### EXTRACT

- - -

UB Professor Authors Page-Turner on Toronto Medical Scandal

Book earns kudos from former editor of New England Journal of Medicine

By Lois Baker

Release Date: June 13, 2005 This content is archived.


BUFFALO, N.Y. – A University at Buffalo physician has turned the inside story of a medical brouhaha in Canada, involving sick children, a controversial treatment for the blood disorder thalassemia and the pharmaceutical company that makes it, into a nonfiction best-seller.

The battle between whistleblower Nancy Olivieri, M.D., a dedicated physician at Toronto's Hospital for Sick Children; Apotex, Canada's largest pharmaceutical company and the maker of a drug called L1 to treat thalassemia; and some of Olivieri's colleagues at the hospital and University of Toronto, made headlines around the world in the 1990s.

Miriam Shuchman, M.D., the author, is a clinical assistant professor of psychiatry at UB and teaches medical ethics at the university. She is also a medical journalist and, in that capacity, helped break the Olivieri story in the Canadian media.

Her book, "The Drug Trial: Nancy Olivieri and the Science Scandal that Rocked the Hospital for Sick Children" (Random House Canada, 2005), probes behind the front-page stories to paint a full picture of the players, their motives and the fall-out and repercussions from the scandal.

Jerome Kassirer, M.D., former editor of The New England Journal of Medicine and now a distinguished professor at Tufts University School of Medicine, commented in a note to Shuchman regarding the book: "I finished your book yesterday afternoon. I think it's terrific. It's a disappointing tale of hype, colossal egos, blind followers, flagrant conflict of interest, trickery, substitution of PR for facts, made-up stories, destroyed careers, and sadly of all, denial of a life-saving drug for needy patients...You've done an important service."

- - -

### EXTRACTED ENTRIES
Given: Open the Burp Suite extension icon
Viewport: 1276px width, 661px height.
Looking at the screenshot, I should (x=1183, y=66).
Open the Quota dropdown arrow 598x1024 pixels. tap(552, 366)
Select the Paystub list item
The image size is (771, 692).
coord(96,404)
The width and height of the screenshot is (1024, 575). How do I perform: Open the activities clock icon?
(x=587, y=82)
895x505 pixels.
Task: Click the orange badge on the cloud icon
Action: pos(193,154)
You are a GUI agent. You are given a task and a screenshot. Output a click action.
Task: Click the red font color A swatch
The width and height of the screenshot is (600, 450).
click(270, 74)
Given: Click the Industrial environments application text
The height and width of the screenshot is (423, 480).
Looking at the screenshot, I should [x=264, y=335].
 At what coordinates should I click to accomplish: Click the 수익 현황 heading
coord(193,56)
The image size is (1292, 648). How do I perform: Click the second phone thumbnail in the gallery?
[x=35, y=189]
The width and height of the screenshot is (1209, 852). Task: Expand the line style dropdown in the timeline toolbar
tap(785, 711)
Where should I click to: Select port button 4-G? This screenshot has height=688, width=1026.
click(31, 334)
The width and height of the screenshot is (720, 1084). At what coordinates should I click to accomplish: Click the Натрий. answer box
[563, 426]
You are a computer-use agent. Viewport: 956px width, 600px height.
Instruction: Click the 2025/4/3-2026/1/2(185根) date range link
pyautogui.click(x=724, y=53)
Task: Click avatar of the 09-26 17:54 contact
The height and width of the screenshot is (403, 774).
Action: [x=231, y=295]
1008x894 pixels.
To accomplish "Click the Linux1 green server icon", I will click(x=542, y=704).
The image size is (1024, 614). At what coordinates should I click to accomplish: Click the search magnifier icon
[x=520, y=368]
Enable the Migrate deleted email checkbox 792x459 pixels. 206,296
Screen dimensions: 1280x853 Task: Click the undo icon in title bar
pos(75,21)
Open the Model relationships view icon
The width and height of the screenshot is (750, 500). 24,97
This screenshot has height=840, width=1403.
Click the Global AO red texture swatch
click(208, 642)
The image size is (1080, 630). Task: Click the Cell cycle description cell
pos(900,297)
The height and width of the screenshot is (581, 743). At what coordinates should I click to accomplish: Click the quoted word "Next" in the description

- - -

### PROBLEMS AND TASKS
1. Answer these questions from the Olivieri article:
(a) What is the name of the Apotex drug for treating thalassemia?
(b) At which university does Miriam Shuchman teach medical ethics?
(c) At which school is Jerome Kassirer now a distinguished professor?
2. Repeat the Olivieri article word for word, everything from "By Lois Baker" down to "a nonfiction best-seller.".
The rows have no connection to the Olivieri article.

### LIST OF ANSWERS
1.
(a) L1
(b) The University at Buffalo (UB)
(c) Tufts University School of Medicine

2.
By Lois Baker

Release Date: June 13, 2005 This content is archived.


BUFFALO, N.Y. – A University at Buffalo physician has turned the inside story of a medical brouhaha in Canada, involving sick children, a controversial treatment for the blood disorder thalassemia and the pharmaceutical company that makes it, into a nonfiction best-seller.